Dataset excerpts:
..........

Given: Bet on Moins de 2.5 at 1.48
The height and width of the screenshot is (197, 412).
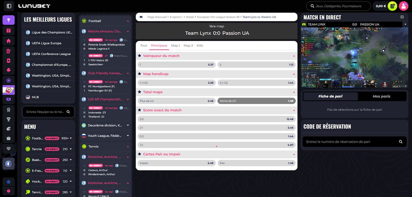Looking at the screenshot, I should [256, 101].
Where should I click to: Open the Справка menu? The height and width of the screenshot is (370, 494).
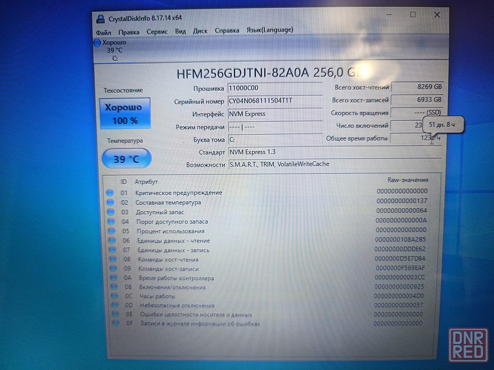227,31
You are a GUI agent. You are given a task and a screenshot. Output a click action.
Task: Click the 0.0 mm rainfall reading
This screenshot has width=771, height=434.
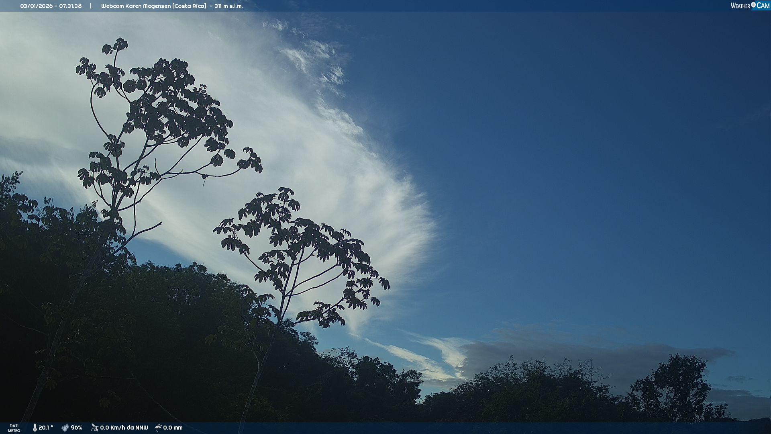click(x=173, y=428)
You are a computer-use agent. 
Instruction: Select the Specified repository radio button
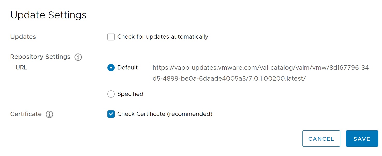coord(111,94)
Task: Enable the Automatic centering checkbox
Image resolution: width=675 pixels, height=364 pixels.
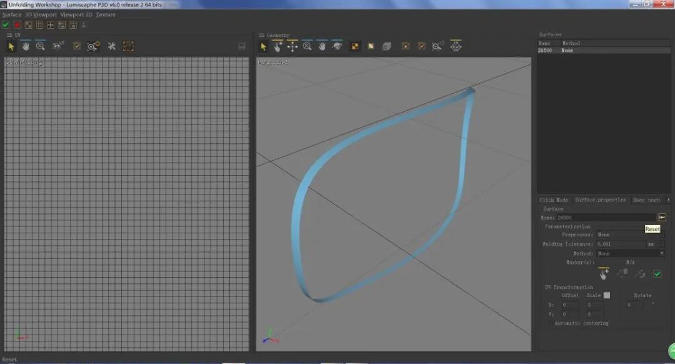Action: 549,323
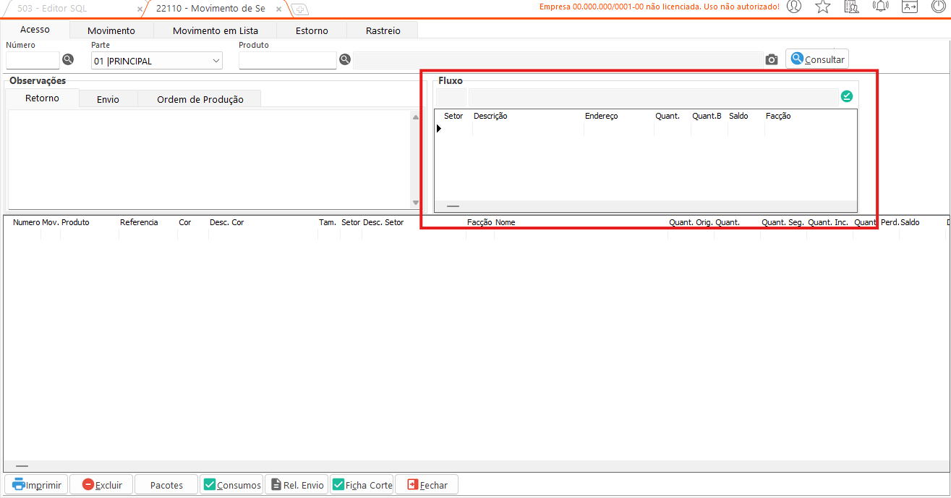Click the Ficha Corte check button
Viewport: 951px width, 498px height.
pyautogui.click(x=362, y=485)
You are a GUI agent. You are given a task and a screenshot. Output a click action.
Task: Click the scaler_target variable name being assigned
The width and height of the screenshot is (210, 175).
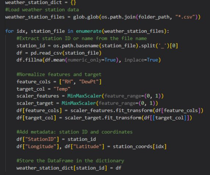click(x=35, y=103)
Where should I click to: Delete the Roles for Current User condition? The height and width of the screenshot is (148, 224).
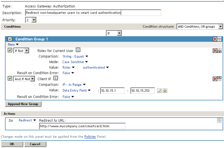point(215,51)
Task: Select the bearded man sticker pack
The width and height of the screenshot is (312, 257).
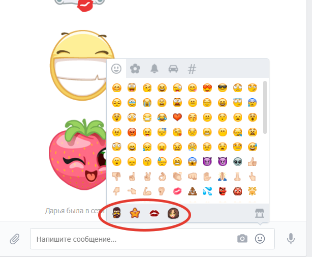Action: point(116,213)
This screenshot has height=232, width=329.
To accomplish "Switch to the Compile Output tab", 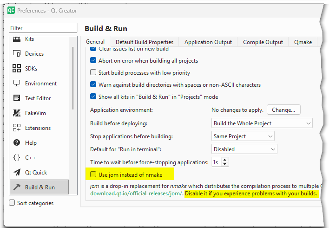I will tap(263, 42).
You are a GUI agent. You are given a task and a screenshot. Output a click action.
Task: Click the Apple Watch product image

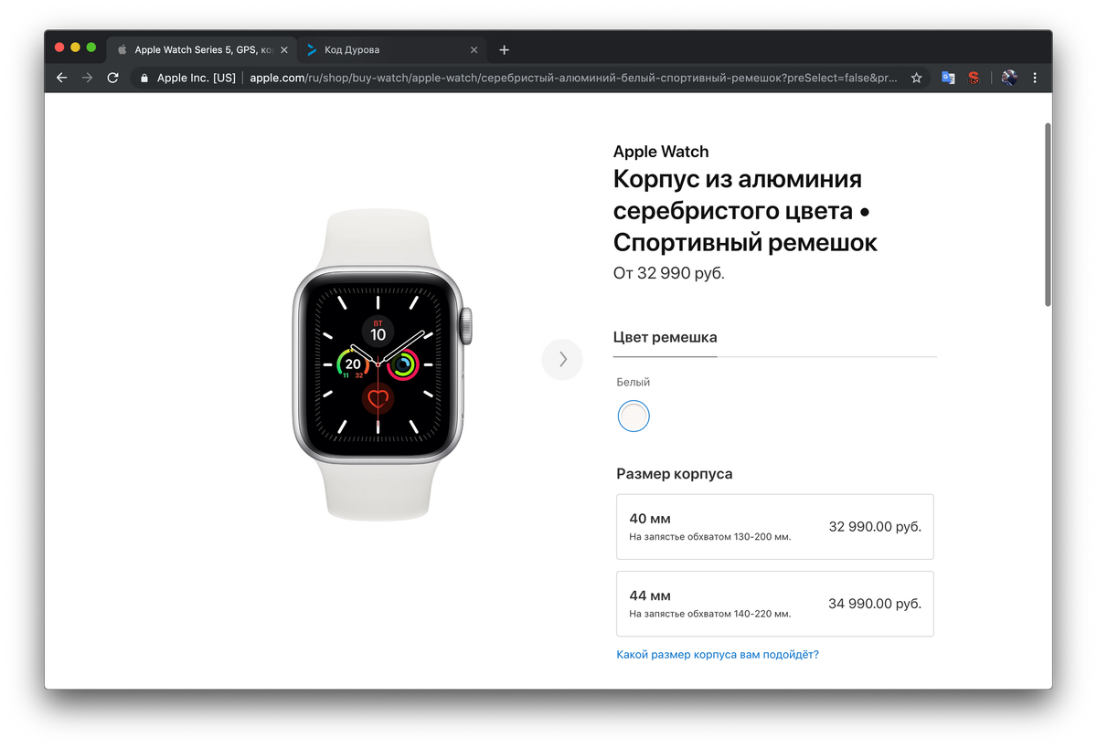pyautogui.click(x=378, y=365)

..........

- [Problem description]:
Please quote exactly the run of lines that starts the entries and ends at the line containing "Task: Enable the Automatic centering checkbox", leaving out every picture.

- [Completed exercise]:
Given: Bet on Moins de 2.5 at 1.48
The height and width of the screenshot is (197, 412).
Looking at the screenshot, I should [256, 101].
Where should I click to: Open the Справка menu? The height and width of the screenshot is (370, 494).
227,31
You are a GUI agent. You are given a task and a screenshot. Output a click action.
Task: Click the 0.0 mm rainfall reading
This screenshot has width=771, height=434.
click(x=173, y=428)
You are a computer-use agent. 
Instruction: Select the Specified repository radio button
coord(111,94)
Task: Enable the Automatic centering checkbox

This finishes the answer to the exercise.